- QUESTIONS ON THE MATERIAL -
(a) In the Medicare Advantage article, why would reviews that report only under-reported diagnosis codes, and not over-reported ones, benefit the organizations?
(b) Retype everything in the Medicare Advantage article from "In UnitedHealth’s case, he" down to "organizations' alleged misconduct.".
(c) Answer these questions using the Medicare Advantage article:
(i) In what year did Swoben file his initial complaint?
(ii) As of April 2015, at least how many suits had been filed over MA plan overpayments?
(iii) According to the Center for Public Integrity report, since what year had CMS known about inflated risk scores?

- PASSAGE SHOWN -
- - -
The Centers for Medicare & Medicaid Services pays Medicare Advantage organizations based on a risk score calculated by measuring a beneficiary's overall health, with higher payments for sicker patients.

But whistleblower James Swoben claims that UnitedHealth, Aetna, WellPoint, Health Net and physician group HealthCare Partners gamed the system by conducting biased retrospective reviews of medical records already submitted to CMS. Such reviews would violate the False Claims Act.

These biased reviews, he says, are designed to identify and report only under-reported diagnosis codes, which are favorable to MA organizations, rather than over-reported codes, which would result in lower payments. Specifically, the companies concealed from their coders the diagnosis codes that had previous been submitted to the government and used a faulty template to report the results of their reviews, Swoben alleges.

In UnitedHealth’s case, he claims the insurer instructed HealthCare Partners to review the charts of selected patients in order to report additional diagnoses codes supported by the medical records--but the provider failed to report those codes that were not supported by records.

Swoben filed his initial complaint in 2009, later amending it to add claims against additional organizations. A district court had denied Swoben leave to file a fourth amended complaint, but the United States Court of Appeals for the Ninth Circuit says the lower court erred in doing so because of Swoben's “cognizable" legal theory regarding the organizations' alleged misconduct.

Swoben is not the first whistleblower to take aim at MA plan overpayments. As of April 2015, at least six suits had been filed across the country naming various insurers. The Justice Department has also previously investigated Humana's MA risk adjustment practices.

In addition, a report from the Center for Public Integrity questioned CMS’ response to MA overpayments, pointing out that the agency knew about inflated risk scores since 2008 but was slow to conduct audits.
- - -
- DATASET EXTRACT -
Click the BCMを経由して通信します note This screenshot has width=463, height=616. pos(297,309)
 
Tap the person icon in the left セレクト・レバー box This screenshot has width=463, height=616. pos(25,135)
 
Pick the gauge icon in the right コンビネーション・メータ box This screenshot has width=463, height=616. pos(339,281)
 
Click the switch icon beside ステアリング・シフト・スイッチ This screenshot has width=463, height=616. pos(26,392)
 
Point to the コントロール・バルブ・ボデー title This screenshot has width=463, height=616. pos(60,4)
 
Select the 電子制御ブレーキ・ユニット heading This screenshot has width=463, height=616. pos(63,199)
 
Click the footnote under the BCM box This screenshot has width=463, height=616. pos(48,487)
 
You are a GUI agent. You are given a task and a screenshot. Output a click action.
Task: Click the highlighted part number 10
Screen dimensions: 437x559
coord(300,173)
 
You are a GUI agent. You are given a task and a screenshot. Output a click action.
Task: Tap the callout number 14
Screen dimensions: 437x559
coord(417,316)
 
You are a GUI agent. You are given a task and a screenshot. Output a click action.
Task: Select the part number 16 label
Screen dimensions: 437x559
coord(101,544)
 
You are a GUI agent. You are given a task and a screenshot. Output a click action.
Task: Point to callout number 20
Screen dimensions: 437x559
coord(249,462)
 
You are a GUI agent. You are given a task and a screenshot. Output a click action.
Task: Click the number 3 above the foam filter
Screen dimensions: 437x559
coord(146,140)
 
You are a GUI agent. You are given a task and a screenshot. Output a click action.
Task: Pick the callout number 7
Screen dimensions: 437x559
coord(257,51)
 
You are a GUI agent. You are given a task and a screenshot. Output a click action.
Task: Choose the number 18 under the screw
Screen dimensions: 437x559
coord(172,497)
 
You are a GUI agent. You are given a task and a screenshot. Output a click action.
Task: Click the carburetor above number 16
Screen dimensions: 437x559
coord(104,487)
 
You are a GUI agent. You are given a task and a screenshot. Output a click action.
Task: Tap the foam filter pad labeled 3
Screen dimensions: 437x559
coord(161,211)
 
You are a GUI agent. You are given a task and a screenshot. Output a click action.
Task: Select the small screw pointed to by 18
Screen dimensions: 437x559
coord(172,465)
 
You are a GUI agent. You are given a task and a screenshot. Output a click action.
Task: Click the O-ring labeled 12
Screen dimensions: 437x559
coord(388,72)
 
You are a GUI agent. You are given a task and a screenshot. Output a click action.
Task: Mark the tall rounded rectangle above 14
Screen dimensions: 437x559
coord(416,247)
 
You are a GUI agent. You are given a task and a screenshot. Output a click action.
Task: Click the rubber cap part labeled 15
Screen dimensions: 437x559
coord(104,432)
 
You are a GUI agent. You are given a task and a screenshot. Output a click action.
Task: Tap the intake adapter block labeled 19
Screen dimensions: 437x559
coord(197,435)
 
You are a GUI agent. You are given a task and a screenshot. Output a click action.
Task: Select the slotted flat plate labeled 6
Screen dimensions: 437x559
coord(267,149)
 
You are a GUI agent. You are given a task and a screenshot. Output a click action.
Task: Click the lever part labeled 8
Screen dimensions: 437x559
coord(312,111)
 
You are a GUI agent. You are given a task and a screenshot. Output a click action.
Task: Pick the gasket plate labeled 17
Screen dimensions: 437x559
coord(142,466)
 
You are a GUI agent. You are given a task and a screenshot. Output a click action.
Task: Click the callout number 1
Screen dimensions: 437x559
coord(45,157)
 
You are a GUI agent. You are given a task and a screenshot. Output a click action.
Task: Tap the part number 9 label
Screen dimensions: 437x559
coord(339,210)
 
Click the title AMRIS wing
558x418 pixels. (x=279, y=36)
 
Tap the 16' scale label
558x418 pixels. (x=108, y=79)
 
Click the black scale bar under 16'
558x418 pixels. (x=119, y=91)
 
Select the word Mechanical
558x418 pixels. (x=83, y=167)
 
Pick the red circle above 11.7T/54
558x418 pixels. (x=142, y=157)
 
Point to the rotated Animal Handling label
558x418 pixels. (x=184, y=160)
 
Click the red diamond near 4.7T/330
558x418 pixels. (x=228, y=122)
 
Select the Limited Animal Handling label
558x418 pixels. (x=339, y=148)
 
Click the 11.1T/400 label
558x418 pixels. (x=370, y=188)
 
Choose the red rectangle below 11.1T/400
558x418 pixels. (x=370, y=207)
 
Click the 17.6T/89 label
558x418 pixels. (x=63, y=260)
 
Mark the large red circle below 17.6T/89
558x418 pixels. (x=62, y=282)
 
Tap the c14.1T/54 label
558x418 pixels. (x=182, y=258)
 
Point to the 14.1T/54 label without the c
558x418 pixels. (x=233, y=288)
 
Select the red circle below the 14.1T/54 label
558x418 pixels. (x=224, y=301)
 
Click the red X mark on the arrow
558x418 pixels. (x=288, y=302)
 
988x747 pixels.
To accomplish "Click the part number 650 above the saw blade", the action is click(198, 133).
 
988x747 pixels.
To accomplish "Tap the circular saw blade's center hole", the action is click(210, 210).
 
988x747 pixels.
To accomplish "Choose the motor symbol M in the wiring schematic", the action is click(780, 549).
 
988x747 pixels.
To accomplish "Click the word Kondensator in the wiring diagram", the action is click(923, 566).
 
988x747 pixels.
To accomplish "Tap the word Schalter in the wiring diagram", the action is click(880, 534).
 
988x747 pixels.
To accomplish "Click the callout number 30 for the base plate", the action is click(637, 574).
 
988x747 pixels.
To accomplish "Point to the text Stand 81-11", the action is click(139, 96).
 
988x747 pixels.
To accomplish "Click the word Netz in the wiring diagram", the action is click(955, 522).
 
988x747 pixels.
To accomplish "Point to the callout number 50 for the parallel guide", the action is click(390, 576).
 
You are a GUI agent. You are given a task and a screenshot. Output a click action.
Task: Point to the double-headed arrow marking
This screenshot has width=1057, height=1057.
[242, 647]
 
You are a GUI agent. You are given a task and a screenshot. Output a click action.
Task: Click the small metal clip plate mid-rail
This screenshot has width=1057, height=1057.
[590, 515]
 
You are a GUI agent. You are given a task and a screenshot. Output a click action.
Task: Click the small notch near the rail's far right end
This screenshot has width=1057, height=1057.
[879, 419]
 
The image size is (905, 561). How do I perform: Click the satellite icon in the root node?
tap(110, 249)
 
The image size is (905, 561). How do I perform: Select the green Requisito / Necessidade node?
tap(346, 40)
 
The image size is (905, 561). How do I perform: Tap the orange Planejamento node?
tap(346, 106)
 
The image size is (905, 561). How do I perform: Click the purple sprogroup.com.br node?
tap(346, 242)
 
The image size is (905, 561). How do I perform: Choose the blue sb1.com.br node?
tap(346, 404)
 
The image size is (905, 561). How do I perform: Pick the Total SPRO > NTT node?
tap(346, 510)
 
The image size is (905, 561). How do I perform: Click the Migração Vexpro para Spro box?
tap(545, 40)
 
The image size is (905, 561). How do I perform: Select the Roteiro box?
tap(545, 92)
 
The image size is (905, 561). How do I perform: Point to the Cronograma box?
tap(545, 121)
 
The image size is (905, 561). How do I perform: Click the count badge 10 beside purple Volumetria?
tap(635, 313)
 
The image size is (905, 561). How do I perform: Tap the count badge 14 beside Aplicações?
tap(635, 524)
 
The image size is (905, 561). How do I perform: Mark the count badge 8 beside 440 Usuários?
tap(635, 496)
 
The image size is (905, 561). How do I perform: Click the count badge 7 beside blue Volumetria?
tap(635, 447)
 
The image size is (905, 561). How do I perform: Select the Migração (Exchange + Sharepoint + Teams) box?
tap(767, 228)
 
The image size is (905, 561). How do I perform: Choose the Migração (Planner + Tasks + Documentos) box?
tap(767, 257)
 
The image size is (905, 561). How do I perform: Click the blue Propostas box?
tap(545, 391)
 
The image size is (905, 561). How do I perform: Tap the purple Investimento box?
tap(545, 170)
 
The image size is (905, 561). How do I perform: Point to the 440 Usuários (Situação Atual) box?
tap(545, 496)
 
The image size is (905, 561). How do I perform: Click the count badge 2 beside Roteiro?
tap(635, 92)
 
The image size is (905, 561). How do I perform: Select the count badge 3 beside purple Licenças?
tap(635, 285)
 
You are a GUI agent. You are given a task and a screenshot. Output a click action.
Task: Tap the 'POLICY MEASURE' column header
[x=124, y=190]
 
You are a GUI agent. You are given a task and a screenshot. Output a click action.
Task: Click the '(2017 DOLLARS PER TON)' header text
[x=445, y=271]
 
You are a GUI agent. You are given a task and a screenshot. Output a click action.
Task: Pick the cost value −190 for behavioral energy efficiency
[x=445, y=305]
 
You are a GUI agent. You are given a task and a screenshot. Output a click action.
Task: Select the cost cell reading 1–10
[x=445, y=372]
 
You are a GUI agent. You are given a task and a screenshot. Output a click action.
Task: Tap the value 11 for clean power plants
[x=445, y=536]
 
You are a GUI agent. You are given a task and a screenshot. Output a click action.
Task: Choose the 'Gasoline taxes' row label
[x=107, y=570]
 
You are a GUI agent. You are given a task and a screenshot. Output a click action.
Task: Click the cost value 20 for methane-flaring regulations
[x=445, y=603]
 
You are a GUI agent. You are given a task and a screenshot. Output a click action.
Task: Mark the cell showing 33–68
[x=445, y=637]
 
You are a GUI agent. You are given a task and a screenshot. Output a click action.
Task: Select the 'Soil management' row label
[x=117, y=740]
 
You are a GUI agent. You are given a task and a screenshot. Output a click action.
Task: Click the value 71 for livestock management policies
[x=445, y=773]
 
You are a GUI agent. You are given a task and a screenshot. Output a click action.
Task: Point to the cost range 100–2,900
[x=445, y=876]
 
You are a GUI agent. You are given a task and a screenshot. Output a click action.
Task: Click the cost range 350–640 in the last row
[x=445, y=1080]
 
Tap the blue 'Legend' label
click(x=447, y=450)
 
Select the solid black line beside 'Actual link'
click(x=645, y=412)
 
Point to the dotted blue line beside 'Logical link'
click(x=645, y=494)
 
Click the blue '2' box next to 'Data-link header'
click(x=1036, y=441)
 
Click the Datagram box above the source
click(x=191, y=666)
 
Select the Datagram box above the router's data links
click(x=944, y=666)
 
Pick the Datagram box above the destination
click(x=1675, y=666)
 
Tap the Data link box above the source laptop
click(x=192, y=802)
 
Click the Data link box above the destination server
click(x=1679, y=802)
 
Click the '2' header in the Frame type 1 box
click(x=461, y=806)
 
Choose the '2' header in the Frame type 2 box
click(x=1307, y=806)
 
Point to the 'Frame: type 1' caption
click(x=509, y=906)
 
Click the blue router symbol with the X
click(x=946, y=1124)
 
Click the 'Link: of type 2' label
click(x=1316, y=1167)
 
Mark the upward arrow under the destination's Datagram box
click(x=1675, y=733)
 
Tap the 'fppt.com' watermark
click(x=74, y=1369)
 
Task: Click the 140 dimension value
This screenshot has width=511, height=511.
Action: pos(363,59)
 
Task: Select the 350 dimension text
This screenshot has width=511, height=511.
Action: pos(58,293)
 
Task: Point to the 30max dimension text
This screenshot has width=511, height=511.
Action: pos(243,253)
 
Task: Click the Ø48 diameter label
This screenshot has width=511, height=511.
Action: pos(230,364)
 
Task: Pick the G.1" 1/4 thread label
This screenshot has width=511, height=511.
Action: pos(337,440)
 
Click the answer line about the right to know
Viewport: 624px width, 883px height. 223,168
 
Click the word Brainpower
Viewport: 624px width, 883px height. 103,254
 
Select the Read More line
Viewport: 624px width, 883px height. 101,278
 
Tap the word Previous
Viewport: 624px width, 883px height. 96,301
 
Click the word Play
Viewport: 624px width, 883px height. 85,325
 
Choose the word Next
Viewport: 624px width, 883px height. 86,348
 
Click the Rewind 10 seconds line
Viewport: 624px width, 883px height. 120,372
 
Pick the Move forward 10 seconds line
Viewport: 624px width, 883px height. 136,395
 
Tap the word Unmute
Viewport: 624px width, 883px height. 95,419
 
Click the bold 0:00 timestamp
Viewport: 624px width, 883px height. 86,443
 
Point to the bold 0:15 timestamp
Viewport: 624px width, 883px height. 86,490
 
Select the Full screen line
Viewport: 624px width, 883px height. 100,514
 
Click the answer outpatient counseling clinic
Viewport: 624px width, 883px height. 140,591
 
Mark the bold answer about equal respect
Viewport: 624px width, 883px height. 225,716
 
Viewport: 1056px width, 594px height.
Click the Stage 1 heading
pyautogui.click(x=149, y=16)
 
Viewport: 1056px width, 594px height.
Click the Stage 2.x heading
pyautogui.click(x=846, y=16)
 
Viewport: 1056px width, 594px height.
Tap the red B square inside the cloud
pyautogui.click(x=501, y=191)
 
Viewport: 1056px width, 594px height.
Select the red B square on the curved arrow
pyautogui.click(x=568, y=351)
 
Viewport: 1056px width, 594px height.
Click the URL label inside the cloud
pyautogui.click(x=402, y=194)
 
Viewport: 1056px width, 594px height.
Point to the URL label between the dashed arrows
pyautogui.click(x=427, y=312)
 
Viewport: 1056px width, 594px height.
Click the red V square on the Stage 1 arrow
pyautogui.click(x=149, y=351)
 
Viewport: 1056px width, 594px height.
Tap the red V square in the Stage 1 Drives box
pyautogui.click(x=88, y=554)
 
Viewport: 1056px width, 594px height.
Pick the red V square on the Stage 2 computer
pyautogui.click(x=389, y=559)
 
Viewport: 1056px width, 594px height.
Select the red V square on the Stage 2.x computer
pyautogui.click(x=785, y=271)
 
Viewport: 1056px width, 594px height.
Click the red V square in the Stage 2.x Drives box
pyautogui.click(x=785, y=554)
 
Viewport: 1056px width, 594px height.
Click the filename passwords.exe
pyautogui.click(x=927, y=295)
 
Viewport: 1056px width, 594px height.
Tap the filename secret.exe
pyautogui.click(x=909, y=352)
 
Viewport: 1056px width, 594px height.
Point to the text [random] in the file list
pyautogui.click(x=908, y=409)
- - -
- EXERCISE ANSWERS -
(a) CMS pays Medicare Advantage organizations according to a risk score, with higher payments for sicker patients. Under-reported codes are favorable to the organizations, while reporting over-reported codes would lead to lower payments.

(b)
In UnitedHealth’s case, he claims the insurer instructed HealthCare Partners to review the charts of selected patients in order to report additional diagnoses codes supported by the medical records--but the provider failed to report those codes that were not supported by records.

Swoben filed his initial complaint in 2009, later amending it to add claims against additional organizations. A district court had denied Swoben leave to file a fourth amended complaint, but the United States Court of Appeals for the Ninth Circuit says the lower court erred in doing so because of Swoben's “cognizable" legal theory regarding the organizations' alleged misconduct.

(c)
(i) 2009
(ii) Six
(iii) 2008